Remember when Teenage Mutant Ninja Turtles were real?

By August 7, 2014 August 7th, 2017 No Comments

The Teenage Mutant Ninja Turtles are back in the pop culture zeitgeist thanks to their new Michael Bay-produced movie, which arrives in theatres in most markets this weekend. The barrage of trailers and promotion got me thinking about Steve Barron’s original 1990 Teenage Mutant Ninja Turtles film, which which is highly underrated, despite being one of the most successful independent movies of all time.

A much more faithful cinematic adaptation of Kevin Eastman and Peter Laird’s original TMNT comics than any of the cartoons or sequels that have followed in its wake, the 1990 movie featured a cast of Turtles that might not have been real (at least in the sense that radioactively mutated turtles trained in Ninjtsu have never roamed the sewers of New York City), but at least physically existed. The movie’s success was largely due to Steve’s unique vision and the special effects wizardry of Jim Henson’s Creature Shop and their then-revolutionary Performance Control System, which enabled a talented team of puppeteers and suit performers led by Brian Henson to bring the turtles to life.

Here’s a look at how they brought them to life from an episode of the British series Film 90, which features a great clip of puppeteer Mak Wilson demonstrating how he performed Michaelangelo’s facial expressions in the movie:

While the CGI Turtles in the new movie certainly do look expressive and impressive, I think that in the process of becoming entirely digital characters they’ve lost something in the process.

More than one review of the new film has complained that while the new Turtles are fantastic on their own, they tend to look artificial and out of place when integrated with live actors. That’s a common problem with these types of CGI-heavy films that didn’t exist in 1990. In fact, all of the effects in the 1990 film still hold up remarkably well today.

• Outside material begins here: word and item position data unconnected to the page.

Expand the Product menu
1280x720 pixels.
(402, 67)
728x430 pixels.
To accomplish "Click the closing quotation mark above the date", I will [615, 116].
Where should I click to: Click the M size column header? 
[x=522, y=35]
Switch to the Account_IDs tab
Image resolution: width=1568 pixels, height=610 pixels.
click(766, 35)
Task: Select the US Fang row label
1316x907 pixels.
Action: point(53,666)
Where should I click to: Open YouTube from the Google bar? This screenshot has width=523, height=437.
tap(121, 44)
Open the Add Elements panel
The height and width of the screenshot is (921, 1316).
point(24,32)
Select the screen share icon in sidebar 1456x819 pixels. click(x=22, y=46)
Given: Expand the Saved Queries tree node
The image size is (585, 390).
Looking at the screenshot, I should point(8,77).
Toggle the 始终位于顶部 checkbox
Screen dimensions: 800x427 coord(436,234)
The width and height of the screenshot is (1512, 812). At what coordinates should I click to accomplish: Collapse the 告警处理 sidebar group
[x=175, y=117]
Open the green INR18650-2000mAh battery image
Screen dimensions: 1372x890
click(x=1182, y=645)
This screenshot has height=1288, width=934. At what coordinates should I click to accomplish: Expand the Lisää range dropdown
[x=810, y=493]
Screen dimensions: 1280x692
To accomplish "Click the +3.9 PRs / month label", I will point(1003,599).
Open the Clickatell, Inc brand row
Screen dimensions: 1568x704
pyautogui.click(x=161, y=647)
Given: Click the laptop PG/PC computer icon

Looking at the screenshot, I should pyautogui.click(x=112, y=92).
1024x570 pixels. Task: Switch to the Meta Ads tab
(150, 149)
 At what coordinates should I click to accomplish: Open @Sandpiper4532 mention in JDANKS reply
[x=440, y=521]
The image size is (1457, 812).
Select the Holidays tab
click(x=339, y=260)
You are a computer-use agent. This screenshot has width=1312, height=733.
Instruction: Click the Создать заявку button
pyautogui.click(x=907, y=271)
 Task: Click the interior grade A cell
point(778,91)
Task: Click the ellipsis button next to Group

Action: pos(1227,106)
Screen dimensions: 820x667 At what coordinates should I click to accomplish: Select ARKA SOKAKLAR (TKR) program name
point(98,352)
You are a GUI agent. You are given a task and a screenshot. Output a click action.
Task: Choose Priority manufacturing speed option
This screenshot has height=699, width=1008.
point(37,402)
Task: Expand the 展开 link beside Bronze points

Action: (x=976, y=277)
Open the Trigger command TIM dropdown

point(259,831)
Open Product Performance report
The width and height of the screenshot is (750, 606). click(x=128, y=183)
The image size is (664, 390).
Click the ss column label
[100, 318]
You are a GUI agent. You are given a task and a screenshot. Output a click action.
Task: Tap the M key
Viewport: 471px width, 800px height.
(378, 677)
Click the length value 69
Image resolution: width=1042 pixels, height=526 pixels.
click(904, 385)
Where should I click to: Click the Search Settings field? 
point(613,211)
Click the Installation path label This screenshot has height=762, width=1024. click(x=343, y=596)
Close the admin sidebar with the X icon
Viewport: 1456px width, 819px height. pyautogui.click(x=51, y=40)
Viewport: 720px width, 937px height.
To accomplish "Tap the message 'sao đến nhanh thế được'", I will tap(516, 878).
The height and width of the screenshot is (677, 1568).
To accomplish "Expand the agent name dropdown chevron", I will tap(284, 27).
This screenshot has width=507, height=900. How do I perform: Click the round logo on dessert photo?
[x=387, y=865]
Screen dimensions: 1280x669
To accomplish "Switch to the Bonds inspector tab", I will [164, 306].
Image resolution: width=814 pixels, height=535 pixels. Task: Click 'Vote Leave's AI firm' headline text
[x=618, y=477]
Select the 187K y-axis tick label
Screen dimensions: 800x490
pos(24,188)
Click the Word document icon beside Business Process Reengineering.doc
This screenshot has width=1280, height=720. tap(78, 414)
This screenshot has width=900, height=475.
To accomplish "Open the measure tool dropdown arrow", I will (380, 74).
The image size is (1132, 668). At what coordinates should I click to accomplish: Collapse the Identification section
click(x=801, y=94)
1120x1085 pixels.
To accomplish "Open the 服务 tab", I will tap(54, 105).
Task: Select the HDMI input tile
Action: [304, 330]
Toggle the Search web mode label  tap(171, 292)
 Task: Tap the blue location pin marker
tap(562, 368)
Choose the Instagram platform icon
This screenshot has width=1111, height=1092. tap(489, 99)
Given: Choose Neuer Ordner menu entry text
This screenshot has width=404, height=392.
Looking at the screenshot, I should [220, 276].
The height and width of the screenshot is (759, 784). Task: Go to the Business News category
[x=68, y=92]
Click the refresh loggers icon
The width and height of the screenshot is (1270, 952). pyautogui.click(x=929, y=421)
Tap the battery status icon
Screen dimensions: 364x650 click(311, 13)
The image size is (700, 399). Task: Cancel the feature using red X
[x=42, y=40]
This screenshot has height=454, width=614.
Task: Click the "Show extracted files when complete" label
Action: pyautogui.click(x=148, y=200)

Filmmaking concerns aside, there are lots of fringe benefits to making practical Turtles. For one thing, the studio has live action Ninja Turtles that can go out and promote the movie, something that obviously isn’t possible with their current CGI incarnations.

In 1991, Barbara Walters – in what I’m sure was one of the highlights of her career as a serious journalist – interviewed the Ninja Turtles in character to promote  1991’s Teenage Mutant Ninja Turtles 2: The Secret of the Ooze. Compare that interview to this photo line at the L.A. premiere of the 2014 TMNT remake:

Teenage Mutant Ninja Turtles (2014) L.A. Premiere

Bradley Fuller, Will Arnett, Megan Fox, Michael Bay, director Jonathan Liebesman and producer Andrew Form attending the premiere of Teenage Mutant Ninja Turtles in Westwood, California (photo credit: Kevin Winter/Getty Images for Paramount Pictures).

No disrespect to Wil Arnett, Megan Fox, et al, but which group would you rather watch an interview with?

The new Teenage Mutant Ninja Turtles movie is in theatres everywhere this weekend, but if you’d rather kick it old school I highly recommend the new documentary Turtle Power: Definitive History of the Teenage Mutant Ninja Turtles, which is available for pre-order now and ships August 12th.